The secretary level meeting early this month was
held in Kathmandu on ways to verify the refugees and categorize those verified. Soon the
two countries will have a ministerial level meeting on the process of categorization as
agreed between Nepal and Bhutan last March. However, the Bhutanese foreign minister has
said in the Indian media that his government would not take back refugees with criminal
records. Here, the questions that arise are: Who are those people whom the Thimphu regime
calls criminals? What kinds of crimes did they commit in Bhutan before they fled their
country? Are the people who fought or are fighting for justice criminals? If Bhutan calls
such people criminals, it should be able to try them under its own law as their crimes
have presumably been committed in Bhutan. The Thimphu regime cannot consider political
demonstrations organized by a few democratic leaders in 1991 against the draconian law
imposed on a minority as anti-national and categorize such people as criminals. It took
six months for the JVT to verify 12,000 refugees. If the JVT does not speed up the pace of
verification, it will take at least seven years just to complete the verification process,
leave aside the categorization.
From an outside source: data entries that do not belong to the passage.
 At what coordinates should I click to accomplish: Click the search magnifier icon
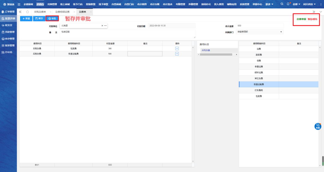282,4
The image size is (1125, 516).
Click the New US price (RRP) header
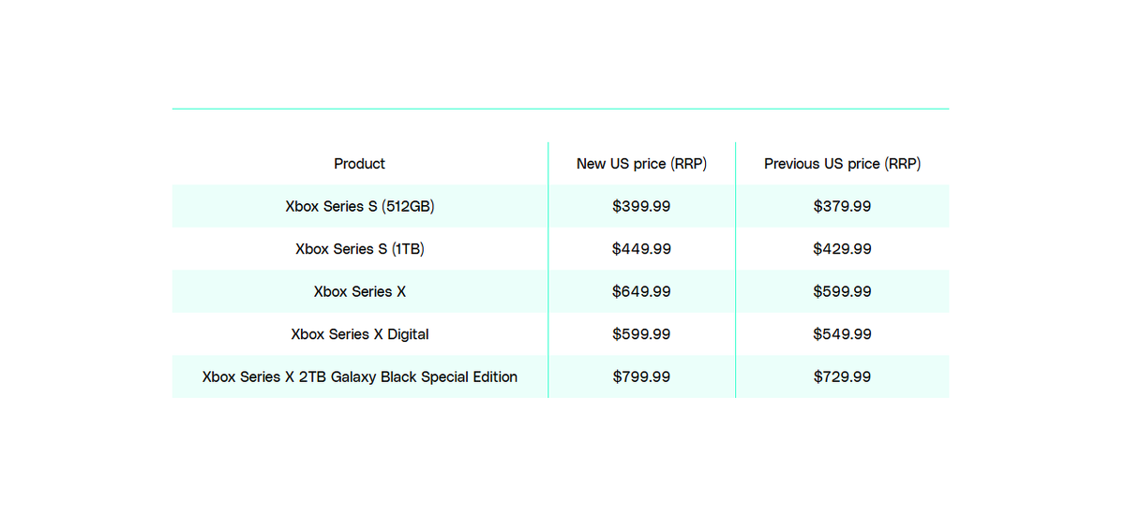641,164
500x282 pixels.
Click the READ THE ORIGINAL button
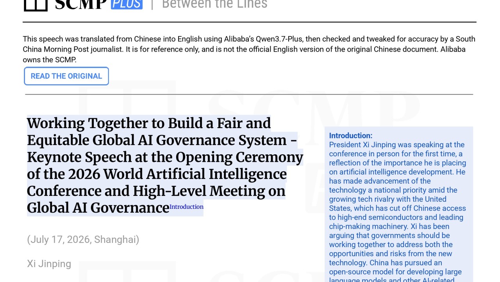[66, 76]
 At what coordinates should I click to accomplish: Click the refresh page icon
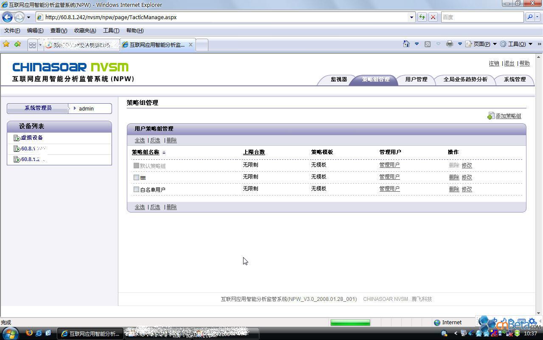(x=422, y=17)
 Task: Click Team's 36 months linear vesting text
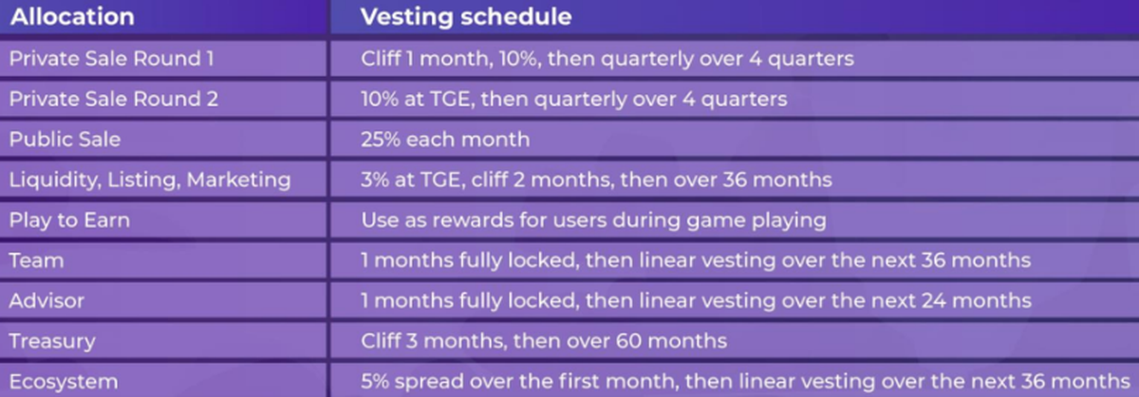(x=696, y=260)
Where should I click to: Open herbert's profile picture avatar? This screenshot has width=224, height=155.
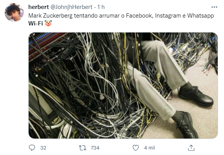[x=14, y=13]
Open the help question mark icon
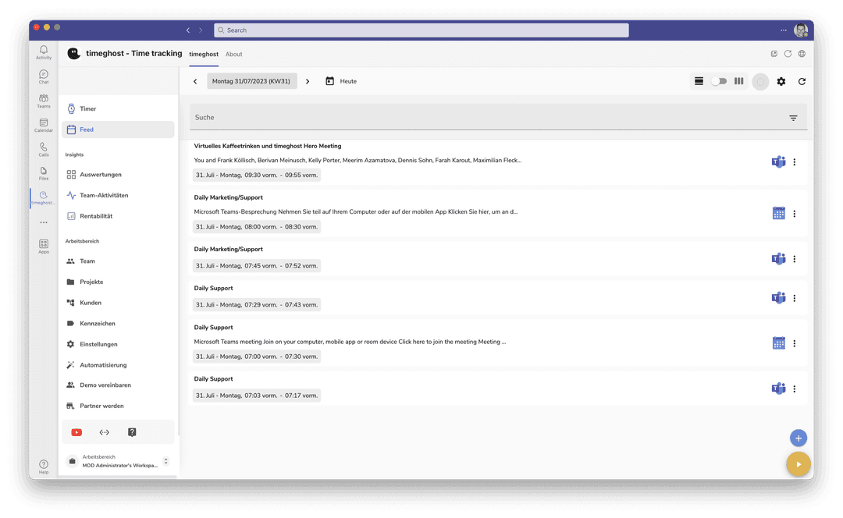Image resolution: width=843 pixels, height=518 pixels. pos(131,431)
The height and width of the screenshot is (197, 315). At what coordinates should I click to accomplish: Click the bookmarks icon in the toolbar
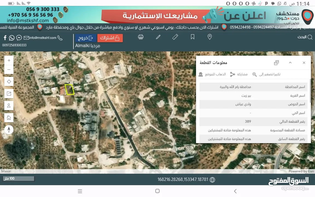[193, 37]
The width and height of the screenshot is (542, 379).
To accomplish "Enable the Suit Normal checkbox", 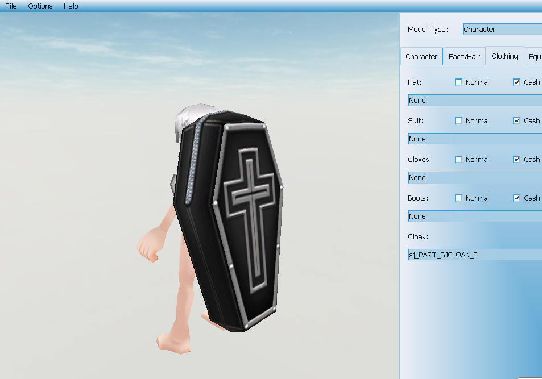I will pos(459,121).
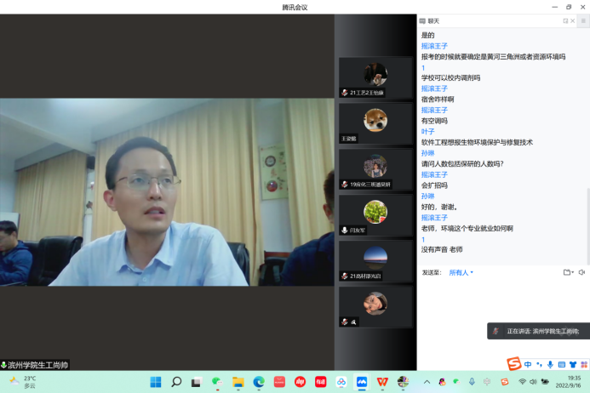Toggle the chat notification sound icon
The width and height of the screenshot is (590, 393).
coord(582,272)
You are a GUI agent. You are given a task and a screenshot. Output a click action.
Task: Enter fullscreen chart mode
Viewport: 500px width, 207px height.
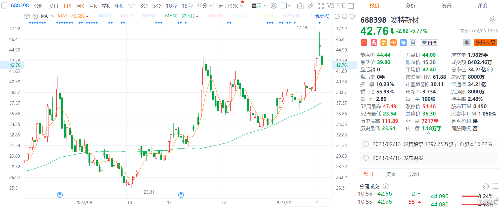(x=321, y=6)
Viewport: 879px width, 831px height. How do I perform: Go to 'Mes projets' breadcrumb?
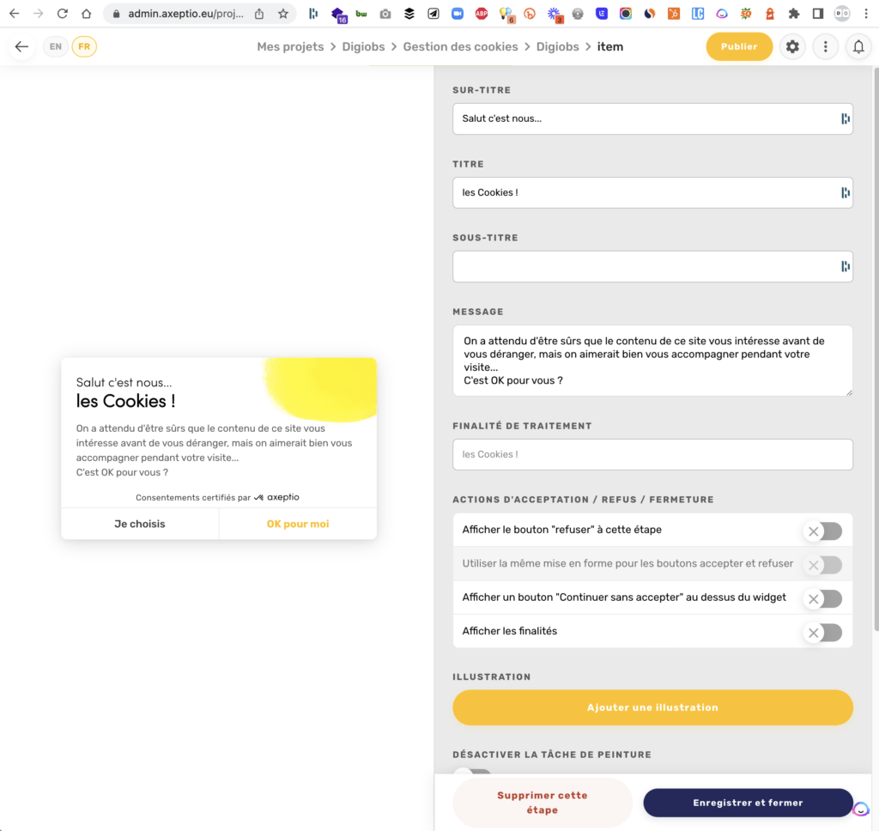pyautogui.click(x=290, y=46)
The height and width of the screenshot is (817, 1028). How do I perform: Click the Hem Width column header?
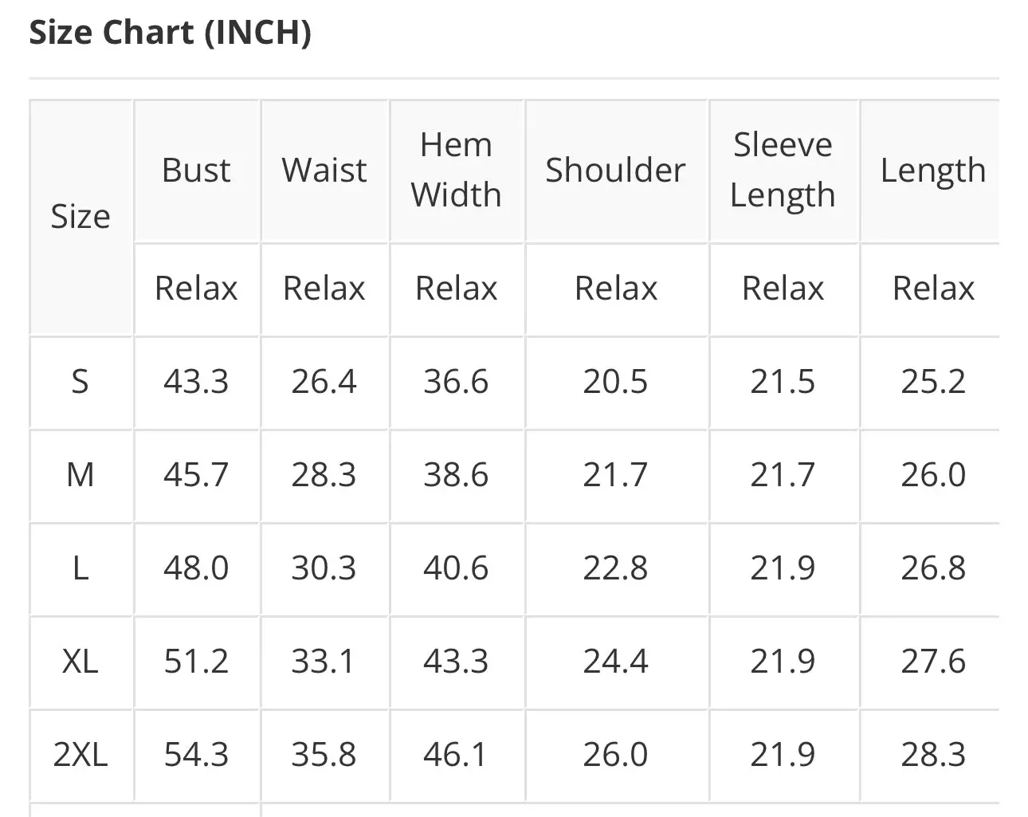point(456,171)
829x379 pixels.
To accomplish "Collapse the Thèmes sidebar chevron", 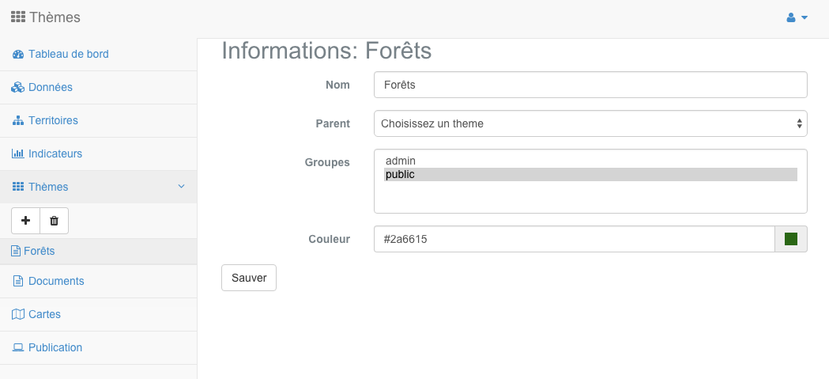I will 181,186.
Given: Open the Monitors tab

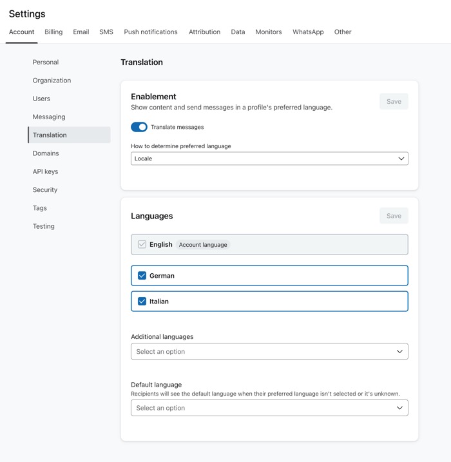Looking at the screenshot, I should pos(268,32).
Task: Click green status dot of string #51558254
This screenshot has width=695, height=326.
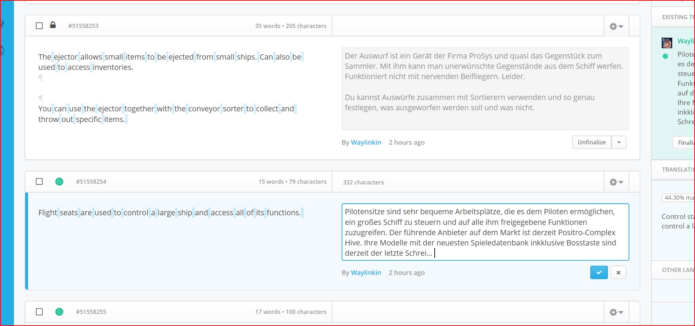Action: 59,182
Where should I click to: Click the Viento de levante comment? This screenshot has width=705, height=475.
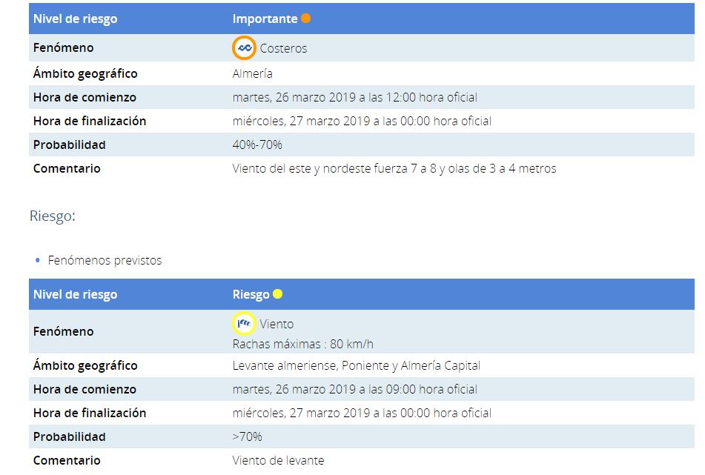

The joint decision taken by the refugee leaders to launch
an agitation for repatriation of the refugees would not have come, had the Druk regime
agreed to differentiate the Bhutanese refugees from non-Bhutanese. Bhutan must recognize
the fact that ninety-five percent of those who have been verified so far had documents to
prove their nationality. Bhutan cannot brush aside such hard evidence citing its archaic
laws.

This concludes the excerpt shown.